Ummmmm …. but what is the best model for aspiring 2.0 companies?    I think it’s to stay away from the VC fray and build lots of *inexpensive* experiments.     One of the best examples of this approach is the brilliant site PlentyofFish.com by Markus Frind, which started almost as a lark and has become a top tier site in a short time.

Google Stock Value? Ask the insider traders?


Bloomberg reports something very interesting a few days ago:

  Nevertheless, it is remarkable that not a single Google insider has bought a single share of the company in the 18 months since the IPO lock-ups expired, according to data compiled by Bloomberg …

At first glance this seemed more conspicuous than it really is.   Although I think Google is overvalued, insiders like Brin or Page who have tens of millions of shares generally should NOT buy shares regardless of how bullish they are on the company.   This is simple diversification of one’s worth.  For these guys their worth was almost entirely tied up in Google stock and they were right to diversify.  Thus this is simply good fiscal management, not a statement about what they think the prospects are for Google in the long term.

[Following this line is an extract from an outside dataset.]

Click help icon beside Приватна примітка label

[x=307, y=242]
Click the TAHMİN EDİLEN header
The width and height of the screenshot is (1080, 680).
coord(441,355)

JonBenet trumps almost all other TV news – why?


Today’s TV News:

JonBenet story
JonBenet story

Middle East, Iraq, War story
JonBenet story
JonBenet story

(few/no stories about African War torn countries or third world disease killing another 10,000+ today)
Curiousity is a very significant and important aspect of being a higher mammal, and I’m wondering how much it affects our prioritization of other aspects of our lives.    The JonBenet story involved an interesting and provocative and disturbing mystery elements, so is that why it so captivates the collective interest?   What are the factors that affect our focus/attention on one thing rather than another?

Fun with Google Adwords


The Adwords routines are fun to play with to see the funniest combinations you can find as auto-generated Google Ads for various Queries. This comes from a Google search for “Terrible People”

Terrible People
Products and information about
Terrible People. Aff.
eBay.com

Update:  Hey, there is an old book with “Terrible People” in the title.   Maybe Adwords deserves more credit for being clever and accurate?